■ **Task item**: Give the records again, word for word.

Data entries:

━━━━━━━━━━━━━━━━━━━━

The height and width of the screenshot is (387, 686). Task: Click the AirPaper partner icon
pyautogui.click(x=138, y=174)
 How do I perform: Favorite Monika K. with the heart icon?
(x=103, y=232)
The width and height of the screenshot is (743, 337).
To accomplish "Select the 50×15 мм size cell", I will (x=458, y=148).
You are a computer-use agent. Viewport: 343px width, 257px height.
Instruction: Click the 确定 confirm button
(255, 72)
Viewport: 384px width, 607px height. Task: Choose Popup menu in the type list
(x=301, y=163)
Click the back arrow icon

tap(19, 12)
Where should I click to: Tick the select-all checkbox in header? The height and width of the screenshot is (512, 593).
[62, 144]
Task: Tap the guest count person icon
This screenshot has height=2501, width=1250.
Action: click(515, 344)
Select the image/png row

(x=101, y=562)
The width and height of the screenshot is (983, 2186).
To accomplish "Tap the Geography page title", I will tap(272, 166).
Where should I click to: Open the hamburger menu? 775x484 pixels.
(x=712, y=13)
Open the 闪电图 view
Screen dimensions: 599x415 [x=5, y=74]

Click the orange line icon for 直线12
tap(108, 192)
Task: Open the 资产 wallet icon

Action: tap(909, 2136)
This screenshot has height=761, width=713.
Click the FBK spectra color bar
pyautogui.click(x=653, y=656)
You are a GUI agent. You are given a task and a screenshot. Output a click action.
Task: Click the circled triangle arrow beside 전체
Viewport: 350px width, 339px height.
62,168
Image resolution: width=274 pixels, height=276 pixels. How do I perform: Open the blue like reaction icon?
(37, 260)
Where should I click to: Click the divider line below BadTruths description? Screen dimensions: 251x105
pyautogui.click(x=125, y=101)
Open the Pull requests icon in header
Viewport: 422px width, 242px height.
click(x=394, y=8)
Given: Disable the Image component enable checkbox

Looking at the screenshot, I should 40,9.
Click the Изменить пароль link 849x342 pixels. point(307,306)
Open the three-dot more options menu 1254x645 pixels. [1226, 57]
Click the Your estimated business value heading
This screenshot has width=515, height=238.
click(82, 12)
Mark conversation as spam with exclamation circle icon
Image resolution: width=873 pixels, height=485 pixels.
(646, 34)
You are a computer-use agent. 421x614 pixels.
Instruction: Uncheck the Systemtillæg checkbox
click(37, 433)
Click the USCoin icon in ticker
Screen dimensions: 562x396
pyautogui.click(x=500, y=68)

━━━━━━━━━━━━━━━━━━━━

■ **Answer below**:
The height and width of the screenshot is (387, 686). Task: Click the AirPaper partner icon
pyautogui.click(x=138, y=174)
 How do I perform: Favorite Monika K. with the heart icon?
(x=103, y=232)
The width and height of the screenshot is (743, 337).
To accomplish "Select the 50×15 мм size cell", I will (x=458, y=148).
You are a computer-use agent. Viewport: 343px width, 257px height.
Instruction: Click the 确定 confirm button
(255, 72)
Viewport: 384px width, 607px height. Task: Choose Popup menu in the type list
(x=301, y=163)
Click the back arrow icon

tap(19, 12)
Where should I click to: Tick the select-all checkbox in header? The height and width of the screenshot is (512, 593).
[62, 144]
Task: Tap the guest count person icon
This screenshot has height=2501, width=1250.
Action: click(515, 344)
Select the image/png row

(x=101, y=562)
The width and height of the screenshot is (983, 2186).
To accomplish "Tap the Geography page title", I will tap(272, 166).
Where should I click to: Open the hamburger menu? 775x484 pixels.
(x=712, y=13)
Open the 闪电图 view
Screen dimensions: 599x415 [x=5, y=74]

Click the orange line icon for 直线12
tap(108, 192)
Task: Open the 资产 wallet icon

Action: tap(909, 2136)
This screenshot has height=761, width=713.
Click the FBK spectra color bar
pyautogui.click(x=653, y=656)
You are a GUI agent. You are given a task and a screenshot. Output a click action.
Task: Click the circled triangle arrow beside 전체
Viewport: 350px width, 339px height.
62,168
Image resolution: width=274 pixels, height=276 pixels. How do I perform: Open the blue like reaction icon?
(37, 260)
Where should I click to: Click the divider line below BadTruths description? Screen dimensions: 251x105
pyautogui.click(x=125, y=101)
Open the Pull requests icon in header
Viewport: 422px width, 242px height.
click(x=394, y=8)
Given: Disable the Image component enable checkbox

Looking at the screenshot, I should 40,9.
Click the Изменить пароль link 849x342 pixels. point(307,306)
Open the three-dot more options menu 1254x645 pixels. [1226, 57]
Click the Your estimated business value heading
This screenshot has width=515, height=238.
click(82, 12)
Mark conversation as spam with exclamation circle icon
Image resolution: width=873 pixels, height=485 pixels.
(646, 34)
You are a computer-use agent. 421x614 pixels.
Instruction: Uncheck the Systemtillæg checkbox
click(37, 433)
Click the USCoin icon in ticker
Screen dimensions: 562x396
pyautogui.click(x=500, y=68)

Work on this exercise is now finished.